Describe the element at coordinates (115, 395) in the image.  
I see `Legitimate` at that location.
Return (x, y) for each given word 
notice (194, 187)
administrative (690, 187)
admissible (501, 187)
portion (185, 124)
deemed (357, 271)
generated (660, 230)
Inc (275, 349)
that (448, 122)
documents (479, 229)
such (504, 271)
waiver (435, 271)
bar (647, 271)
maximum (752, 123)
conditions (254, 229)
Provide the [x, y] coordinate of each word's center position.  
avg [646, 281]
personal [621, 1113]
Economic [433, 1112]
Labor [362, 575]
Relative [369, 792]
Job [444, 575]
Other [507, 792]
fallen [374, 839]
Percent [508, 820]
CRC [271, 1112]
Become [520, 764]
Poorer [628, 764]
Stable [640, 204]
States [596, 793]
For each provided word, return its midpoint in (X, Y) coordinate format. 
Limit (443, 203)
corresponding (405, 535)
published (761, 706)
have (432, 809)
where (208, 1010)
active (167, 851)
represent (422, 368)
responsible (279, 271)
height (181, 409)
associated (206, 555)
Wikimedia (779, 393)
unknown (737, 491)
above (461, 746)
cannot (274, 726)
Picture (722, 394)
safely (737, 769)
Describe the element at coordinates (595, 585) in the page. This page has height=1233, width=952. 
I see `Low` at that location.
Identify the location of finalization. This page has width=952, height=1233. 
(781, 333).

TASK PROMPT:
Quote the records verbatim, from the line containing "generated (660, 230)" down to the end of the records, both ends included.

FINAL RESULT:
generated (660, 230)
Inc (275, 349)
that (448, 122)
documents (479, 229)
such (504, 271)
waiver (435, 271)
bar (647, 271)
maximum (752, 123)
conditions (254, 229)
Provide the [x, y] coordinate of each word's center position.  
avg [646, 281]
personal [621, 1113]
Economic [433, 1112]
Labor [362, 575]
Relative [369, 792]
Job [444, 575]
Other [507, 792]
fallen [374, 839]
Percent [508, 820]
CRC [271, 1112]
Become [520, 764]
Poorer [628, 764]
Stable [640, 204]
States [596, 793]
For each provided word, return its midpoint in (X, Y) coordinate format. 
Limit (443, 203)
corresponding (405, 535)
published (761, 706)
have (432, 809)
where (208, 1010)
active (167, 851)
represent (422, 368)
responsible (279, 271)
height (181, 409)
associated (206, 555)
Wikimedia (779, 393)
unknown (737, 491)
above (461, 746)
cannot (274, 726)
Picture (722, 394)
safely (737, 769)
Describe the element at coordinates (595, 585) in the page. This page has height=1233, width=952. 
I see `Low` at that location.
Identify the location of finalization. This page has width=952, height=1233. 
(781, 333).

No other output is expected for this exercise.